How the gene ontology evolves
© Leonelli et al; licensee BioMed Central Ltd. 2011
Received: 15 September 2010
Accepted: 5 August 2011
Published: 5 August 2011
Skip to main content
© Leonelli et al; licensee BioMed Central Ltd. 2011
Received: 15 September 2010
Accepted: 5 August 2011
Published: 5 August 2011
Maintaining a bio-ontology in the long term requires improving and updating its contents so that it adequately captures what is known about biological phenomena. This paper illustrates how these processes are carried out, by studying the ways in which curators at the Gene Ontology have hitherto incorporated new knowledge into their resource.
Five types of circumstances are singled out as warranting changes in the ontology: (1) the emergence of anomalies within GO; (2) the extension of the scope of GO; (3) divergence in how terminology is used across user communities; (4) new discoveries that change the meaning of the terms used and their relations to each other; and (5) the extension of the range of relations used to link entities or processes described by GO terms.
This study illustrates the difficulties involved in applying general standards to the development of a specific ontology. Ontology curation aims to produce a faithful representation of knowledge domains as they keep developing, which requires the translation of general guidelines into specific representations of reality and an understanding of how scientific knowledge is produced and constantly updated. In this context, it is important that trained curators with technical expertise in the scientific field(s) in question are involved in supervising ontology shifts and identifying inaccuracies.
The Gene Ontology [GO] provides a representation of biological knowledge through the use of precisely defined, interrelated terms [1, 2]. For GO to successfully underpin data-driven discovery and database searches, the definitions of the terms used, and their relations to each other, need to accurately portray existing biological knowledge about entities and processes. Thus, a key challenge for the long-term maintenance of GO consists of updating its contents to reflect new scientific developments that challenge established biological knowledge . GO curators have been aware of this since the creation of GO  and have sought to establish mechanisms of feedback, so that users of GO could alert curators to any discrepancy between the understanding of given entities or processes routinely used within their own fields and the representation of that knowledge provided in the ontology . Indeed, the capability of bio-ontologies such as GO to reflect new developments as they arise has been highlighted as key to their increasing popularity [6, 7].

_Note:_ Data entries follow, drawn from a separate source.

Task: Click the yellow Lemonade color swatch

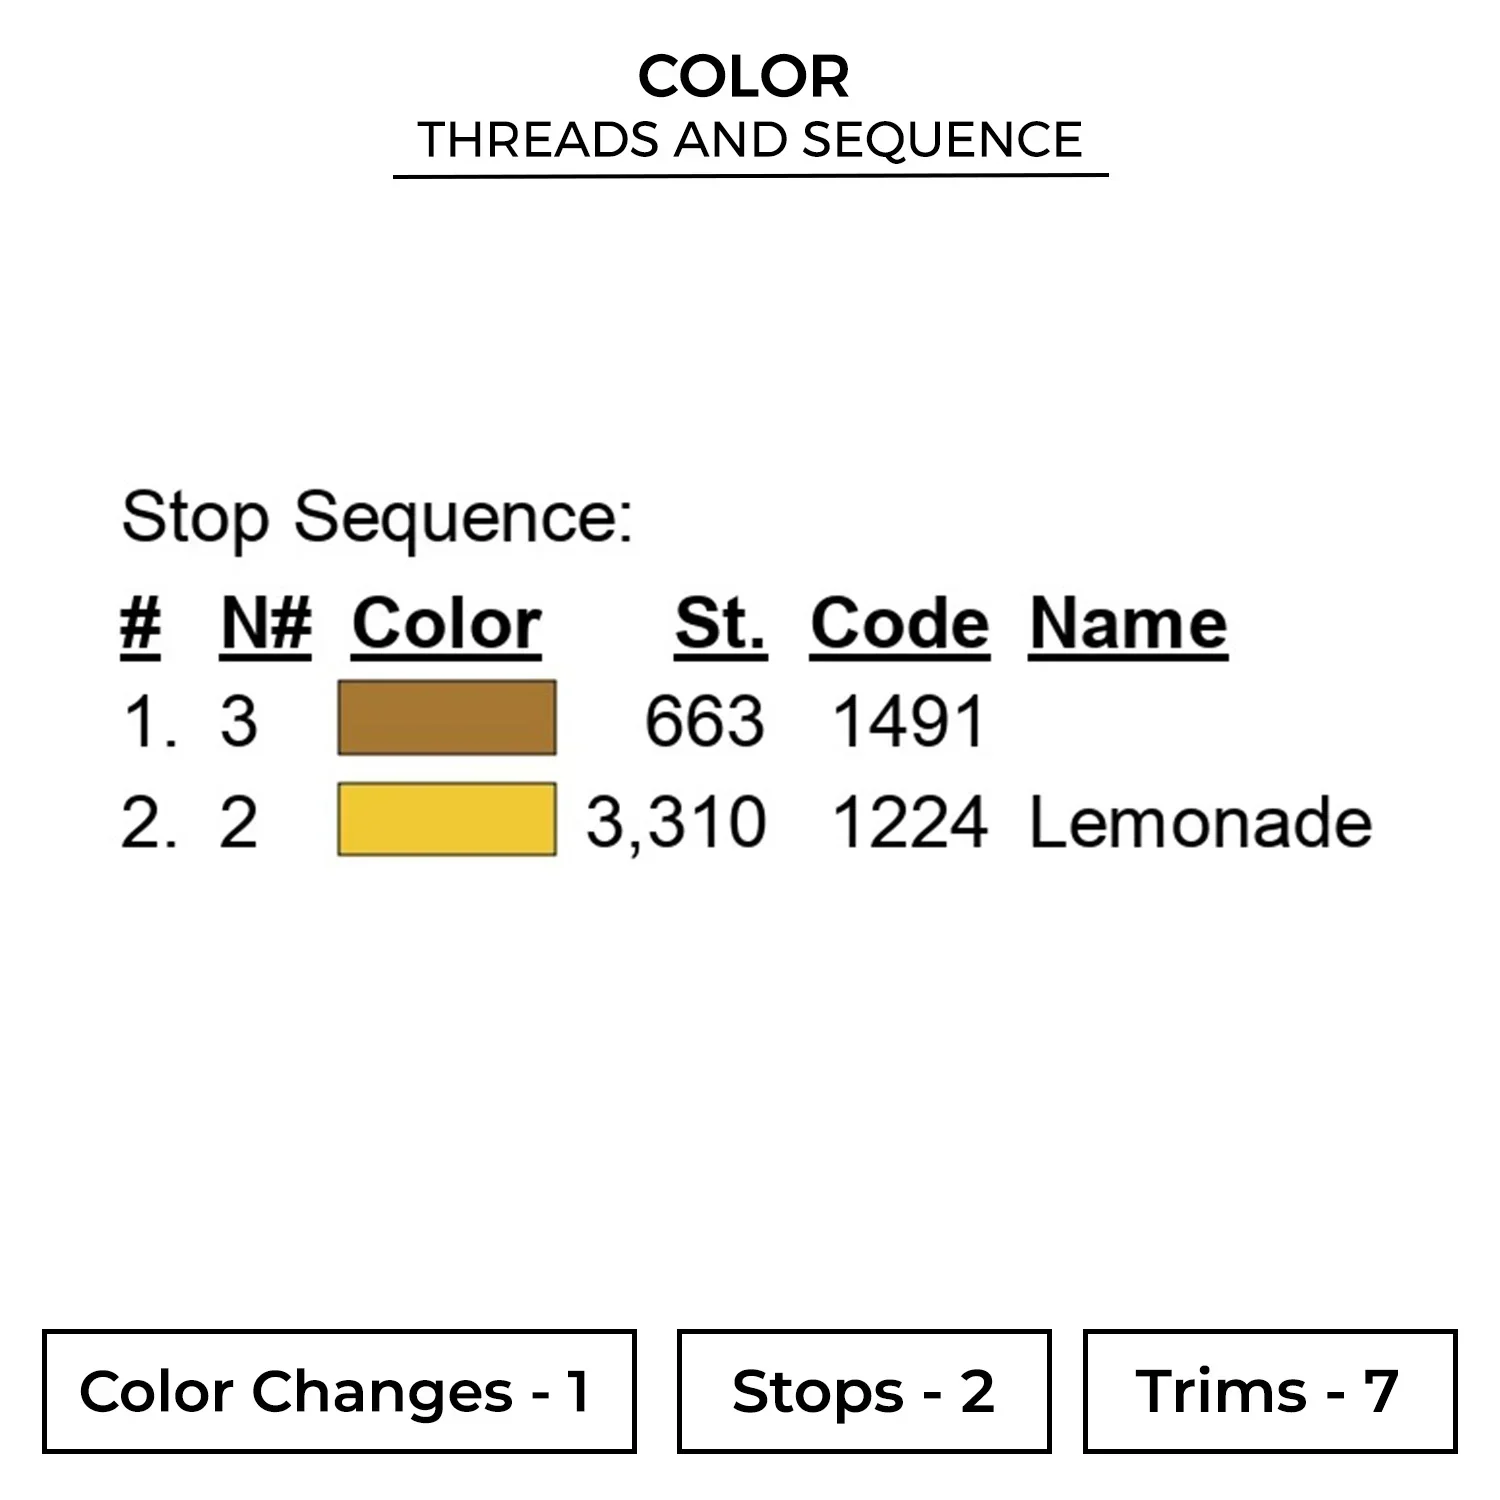Action: click(x=446, y=820)

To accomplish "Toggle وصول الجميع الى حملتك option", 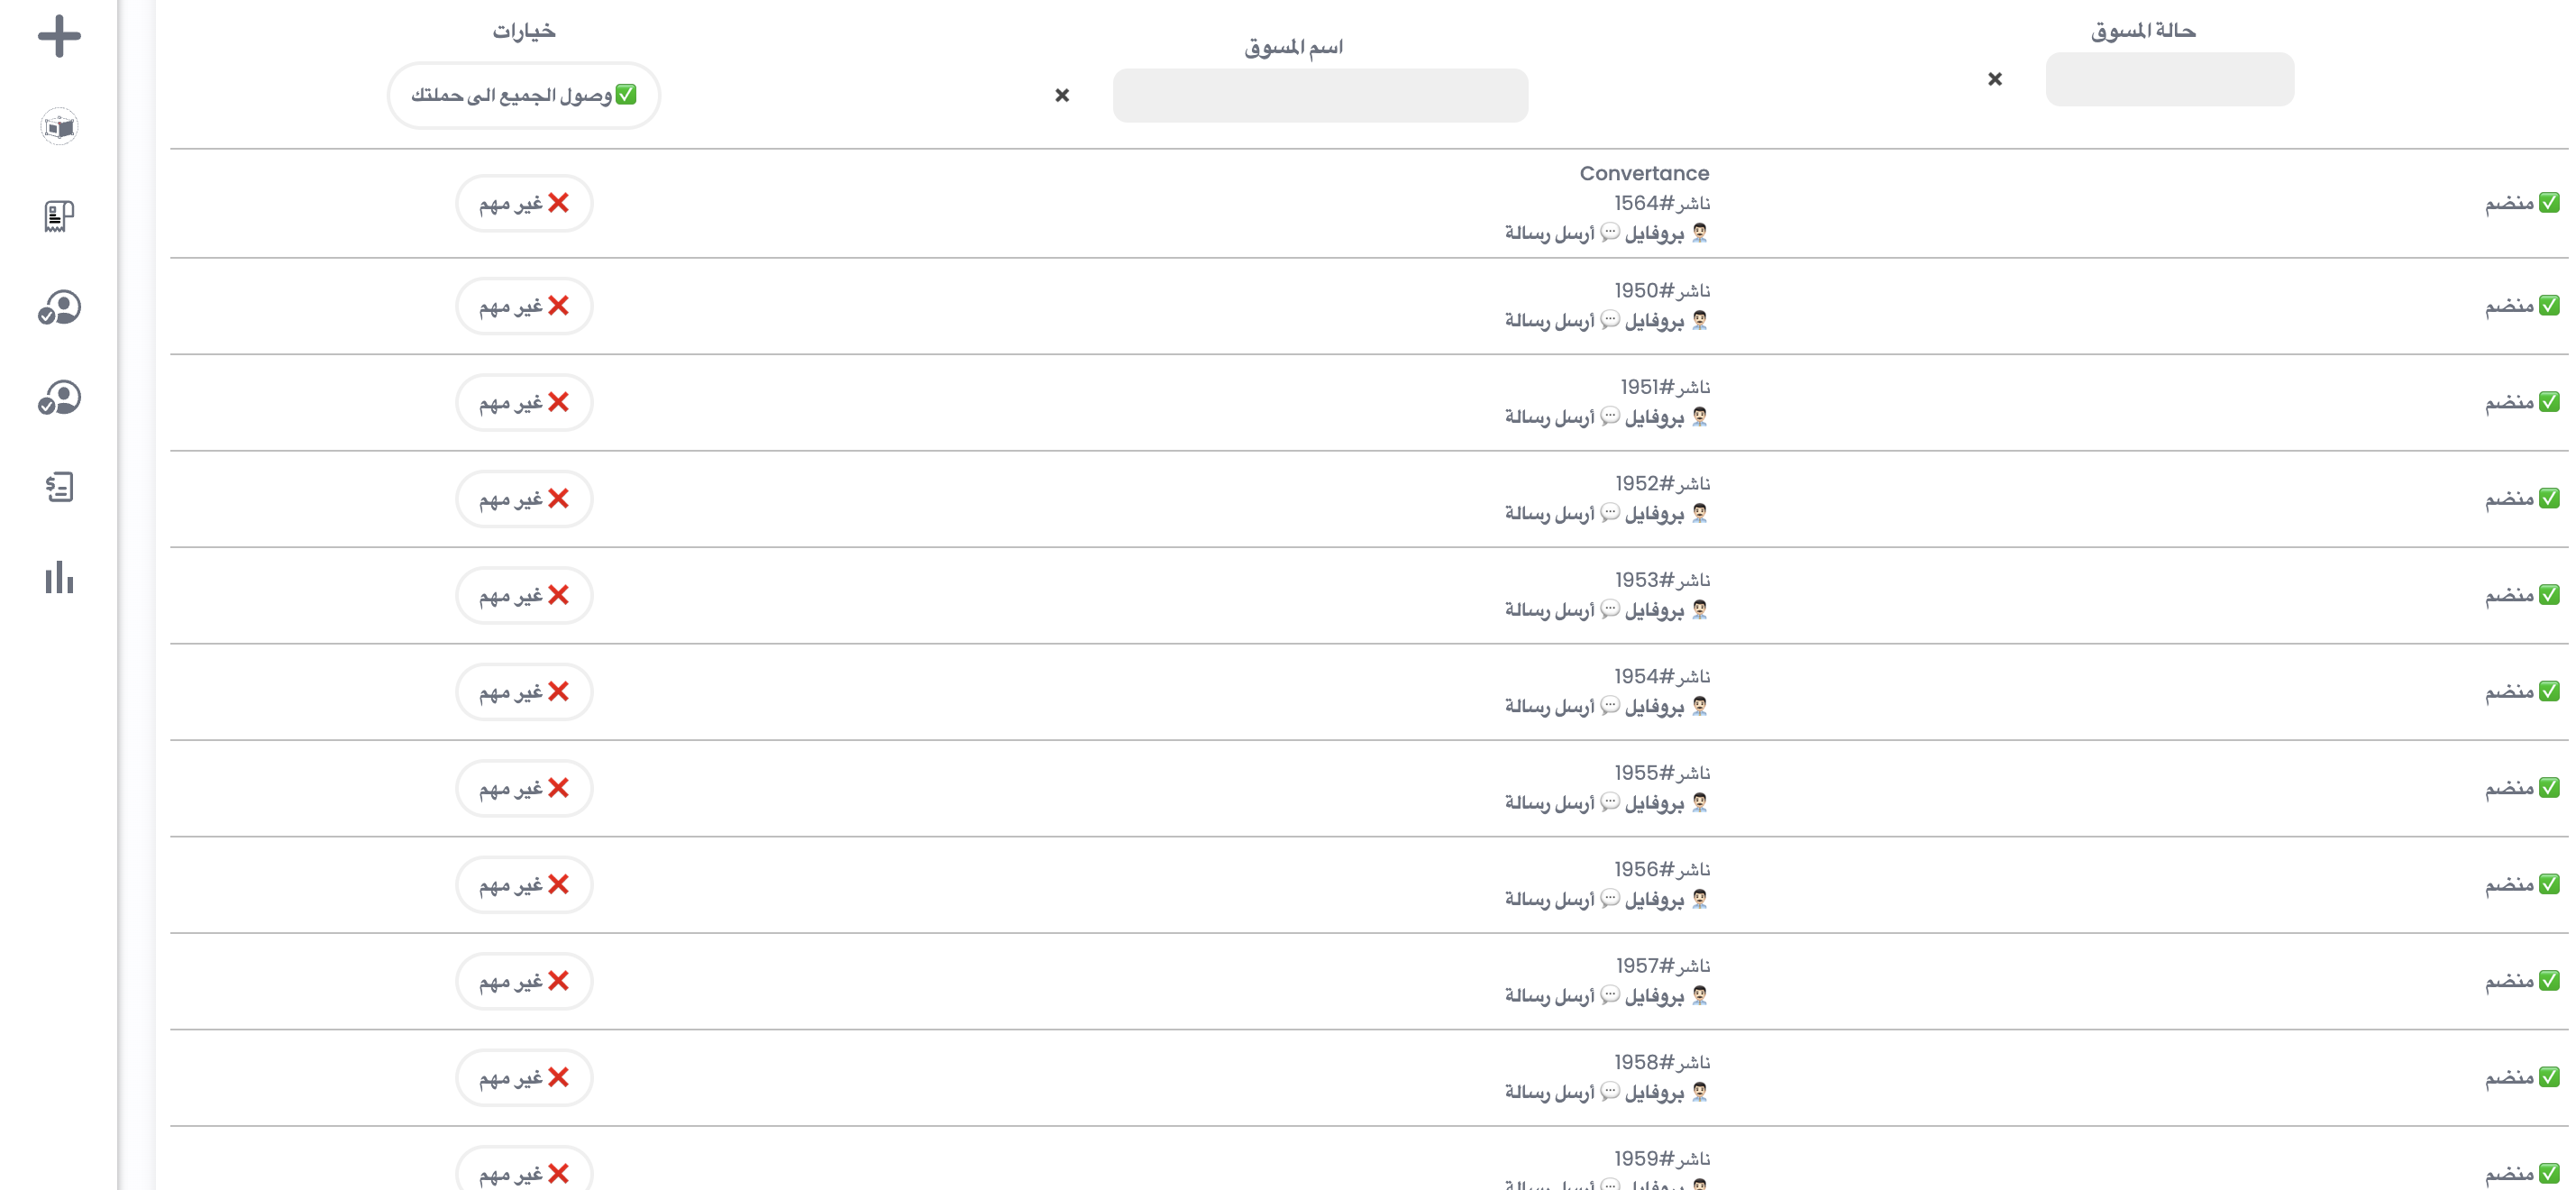I will point(524,95).

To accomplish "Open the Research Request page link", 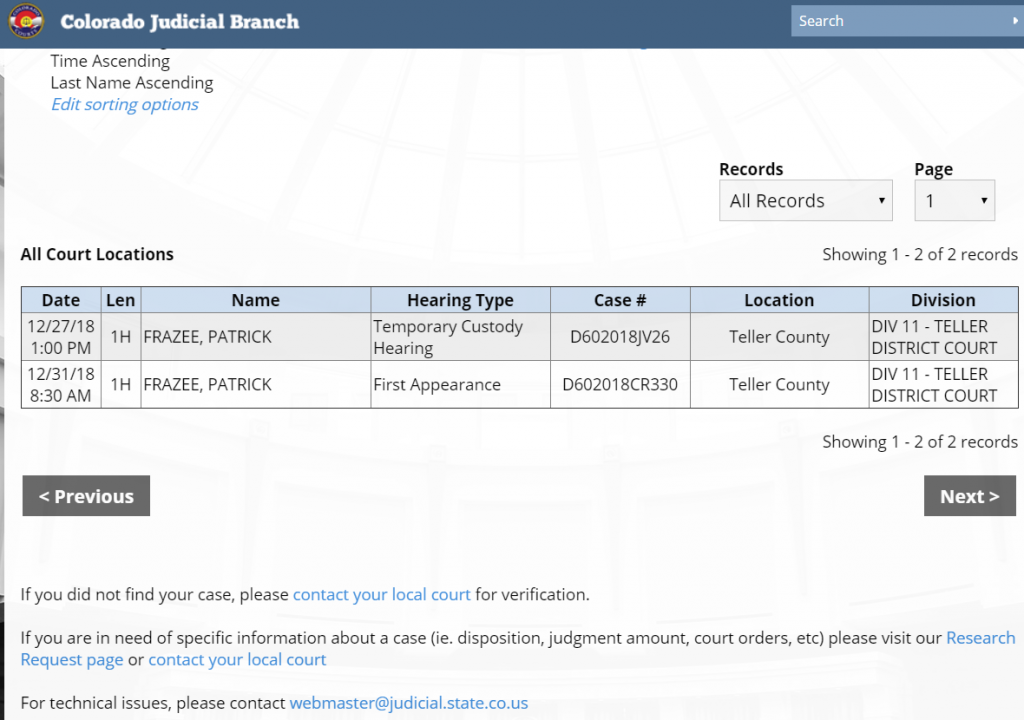I will [x=980, y=638].
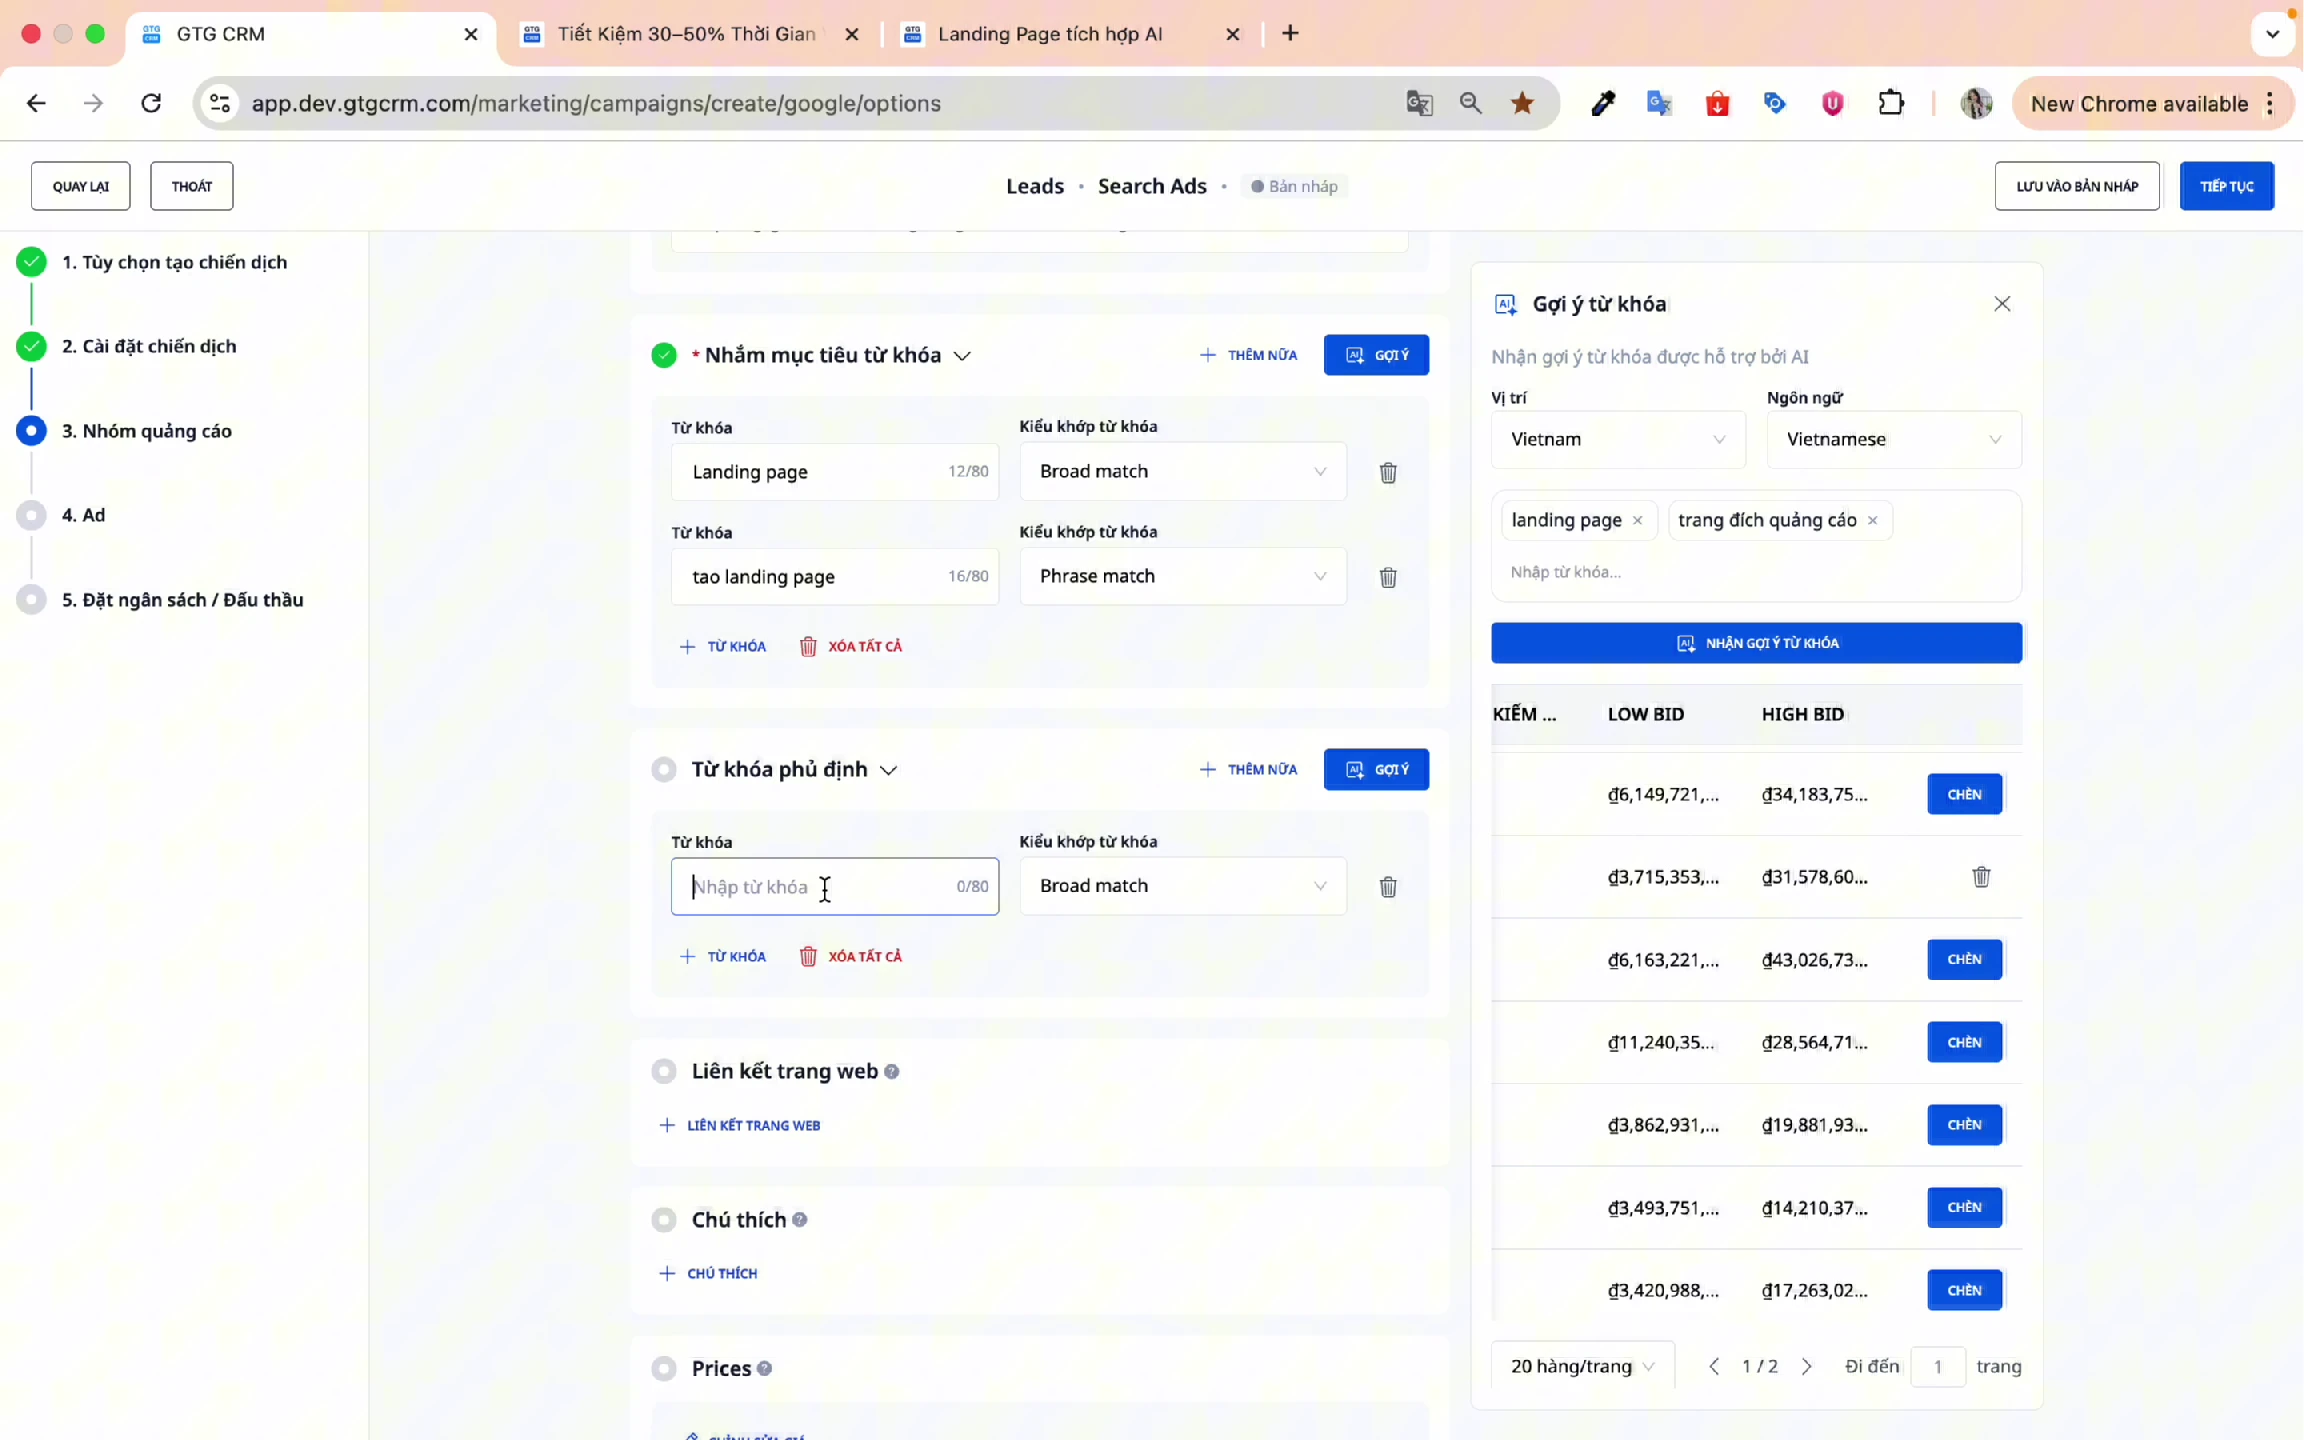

GO was created in 1999 and is thus one of the longest-running ontologies within the Open Biomedical Ontologies (OBO). This paper explores how, in the course of its existence, GO has evolved to represent biological knowledge. We review the changes that have been applied to how GO terms are defined and related to each other, with a view to clarifying whether and how the content of GO has been modified to adequately fit new evidence. Reviewing how GO has been developed over the years is an important way for the users of GO and biologists in general to understand the processes involved in ontology development. This paper aims to provide biologists who are not normally involved in the development of ontologies with an understanding of the amount of conceptual and practical effort needed in this area, as well as the expertise involved. We therefore do not focus on changes implemented to improve the interoperability and internal coherence of GO, e.g. ; nor do we discuss how conformance to OBO rules or Basic Formal Ontology (BFO) standards have affected the content of GO, which has been dealt with elsewhere . Our study focuses on cases of ontology shifts that occurred in order to improve the ways in which GO represents biological knowledge. Ontology shifts are defined as changes to the biological content of GO, including changes in the definitions of GO terms, the order in which GO terms are situated in the network hierarchy, the relations used to link these terms and the links made between terms and data and/or meta-data.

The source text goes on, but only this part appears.